An diesem August-Nachmittag kommt ein junger Mann in das Büro von „Asyl im Oberland“ in der Weilheimer Innenstadt. Er steht etwas verloren in der Tür. „Sprichst du Dari?“, fragt Maryam und lächelt ihn an. „Arabisch“, sagt er. Das ist der Moment, in dem Rekham Anjro übernimmt. Sie ist Syrerin und wie Maryam 2015 als Flüchtling nach Deutschland gekommen. Sie übersetzt für den jungen Mann ein Formular der Krankenkasse, das er ausfüllen muss. Ohne Hilfe hätte er keine Chance dabei. Genau wie der Afghane, der etwas später mit einem Brief des Ausländeramts im Büro steht. Maryam Alizadeh übersetzt es für ihn – und sie erklärt ihm, dass er hier im Büro einen Dolmetscher buchen kann, der ihn zu dem Termin begleitet.
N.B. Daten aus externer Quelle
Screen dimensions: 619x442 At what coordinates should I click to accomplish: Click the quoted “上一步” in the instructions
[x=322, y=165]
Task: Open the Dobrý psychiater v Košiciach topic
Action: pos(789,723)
Für Geflüchtete gibt es in allen bayerischen Landkreisen Beratungsstellen, die ihnen bei den ersten Schritten helfen. Doch die Mitarbeiter dort sind überlastet – auch, weil die Zahl der Geflüchteten stetig steigt. So kamen die Helfer von Asyl im Oberland, der Diakonie und der Caritas auf die Idee, ein weiteres niedrigschwelliges Angebot für Geflüchtete zu etablieren. Sie nennen es TOP – das steht für Teilhabe, Orientierung und Perspektiven. An dem Konzept feilten sie rund sechs Monate. „Die Menschen sollen sich hier nicht als Bittsteller fühlen, sondern auf Augenhöhe behandelt werden“, erklärt Adel Youkhanna von der Flüchtlingsberatung der Caritas. Deshalb haben sie versucht, Migranten als Ehrenamtliche zu gewinnen, die selbst eine Fluchtgeschichte haben. In Weilheim gibt es knapp 40 Kultur- und Sprachmittler, zwölf von ihnen haben sich zu TOP-Helfern weiterbilden lassen. Ihre Arbeit entlastet die Hauptamtlichen in den Beratungsstellen.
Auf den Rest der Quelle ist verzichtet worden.